PKI Deployment Mistakes
The person who set this up is gone

6"Dave set this up before he left"
What happens
Engineer deploys certificate, doesn't document the process, and leaves the company. All knowledge of how it was set up walks out the door with them.
Why it seems reasonable
"Dave knows what he's doing. He'll be here if we need help."
The reality
Everyone leaves their jobs eventually. They quit, get fired, or die. Dave is not an exception.
Real-world consequence
Hours of archaeology to figure out what Dave did in 5 minutes three years ago. You're reverse-engineering your own infrastructure while the outage clock is ticking.
The fix
- Deploy as if you're leaving tomorrow
- Runbook for every deployment - no exceptions
- No single-person dependencies on any certificate
Warning signs
- "Only [person] knows how that works"
- Fear when key employee updates LinkedIn
7"Just install the cert, it's easy"
What happens
Certificate gets installed but the intermediate chain is missing. Browsers work fine but APIs and mobile apps break.
Why it seems reasonable
"Site shows the padlock, it works!"
The reality
Your browser cached the intermediate certificate from a previous visit. Other clients don't have it and can't complete the chain.
Real-world consequence
QA tests in Chrome: works perfectly. Mobile app users start complaining. APIs fail with SSL errors. Support tickets pile up while you insist "it works for me."
The fix
- Test with
openssl s_client -showcerts - Use SSL Labs to verify full chain
- Test from a clean environment (incognito, different machine)
Warning signs
- "Works in Chrome, must be their problem"

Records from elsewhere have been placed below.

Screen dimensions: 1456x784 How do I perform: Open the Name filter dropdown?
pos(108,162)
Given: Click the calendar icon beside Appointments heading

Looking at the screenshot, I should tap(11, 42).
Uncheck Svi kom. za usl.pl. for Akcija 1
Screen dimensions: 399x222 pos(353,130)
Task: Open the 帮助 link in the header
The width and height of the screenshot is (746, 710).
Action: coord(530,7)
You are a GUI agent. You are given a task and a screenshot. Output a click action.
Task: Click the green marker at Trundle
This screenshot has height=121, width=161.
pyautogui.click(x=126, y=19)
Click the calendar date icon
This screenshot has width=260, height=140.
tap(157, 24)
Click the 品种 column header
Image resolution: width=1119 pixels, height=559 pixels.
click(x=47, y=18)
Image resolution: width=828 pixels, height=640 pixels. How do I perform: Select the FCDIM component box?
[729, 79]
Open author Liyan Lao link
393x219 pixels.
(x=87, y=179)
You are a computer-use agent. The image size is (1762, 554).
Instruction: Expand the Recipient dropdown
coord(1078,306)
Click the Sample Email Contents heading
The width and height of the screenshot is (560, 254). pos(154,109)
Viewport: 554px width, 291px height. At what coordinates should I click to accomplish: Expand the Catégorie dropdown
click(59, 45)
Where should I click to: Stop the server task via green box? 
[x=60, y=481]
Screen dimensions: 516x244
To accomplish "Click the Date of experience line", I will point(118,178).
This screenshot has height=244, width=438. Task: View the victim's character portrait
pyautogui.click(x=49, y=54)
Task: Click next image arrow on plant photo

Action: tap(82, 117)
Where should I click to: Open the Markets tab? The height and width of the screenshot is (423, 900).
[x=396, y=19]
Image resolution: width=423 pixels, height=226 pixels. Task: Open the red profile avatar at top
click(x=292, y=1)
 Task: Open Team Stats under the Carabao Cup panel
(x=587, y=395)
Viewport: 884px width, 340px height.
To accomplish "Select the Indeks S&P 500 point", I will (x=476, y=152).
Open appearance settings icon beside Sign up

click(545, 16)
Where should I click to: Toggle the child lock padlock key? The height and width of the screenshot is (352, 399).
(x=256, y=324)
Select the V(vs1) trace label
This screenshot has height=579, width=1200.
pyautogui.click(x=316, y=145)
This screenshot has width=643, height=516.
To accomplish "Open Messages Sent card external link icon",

- Different behavior on different devices
8"We renewed it, why is it still broken?"
What happens
Certificate expires. Team renews with the CA, declares victory. Site is still down.
Why it seems reasonable
"We renewed it! The CA says it's valid!"
The reality
Renewal ≠ Deployment. The new certificate is sitting in someone's Downloads folder, not on the server.
Real-world consequence
Certificate expires at 2am. On-call engineer downloads new cert from CA portal. Marks ticket resolved. Goes back to sleep. Site is still down. Customers are still seeing errors.
The fix
- Runbooks include deployment, not just renewal
- Verification step that checks the live service
- "Done" means verified in production, not downloaded
Warning signs
- "We renewed it" without "and deployed it"
- No deployment verification step in the process
9"Nobody else needs access to this key"
What happens
Private key exists on one machine only. No backup. That machine dies or the person who has access leaves.
Why it seems reasonable
"Fewer people with access = more secure"
The reality
There's "secure" and there's "we lost the only copy." You can recover from a compromise. You can't recover from data loss.
Real-world consequence
Server fails. You need to restore the certificate. The private key only existed on that dead disk. Now you're reissuing certificates while the site is down.
The fix
- Key escrow with encrypted backup
- Document key locations in your certificate inventory
- Test key recovery before you need it
Warning signs
- Key locations undocumented
- "It's on the server" as the only backup plan
Key Takeaways
- →Document every deployment as if you're leaving tomorrow
- →Test certificate installations from a clean environment, not your browser
- →Renewal is not deployment - verify the live service
- →Backup private keys securely - "secure" doesn't mean "lost forever"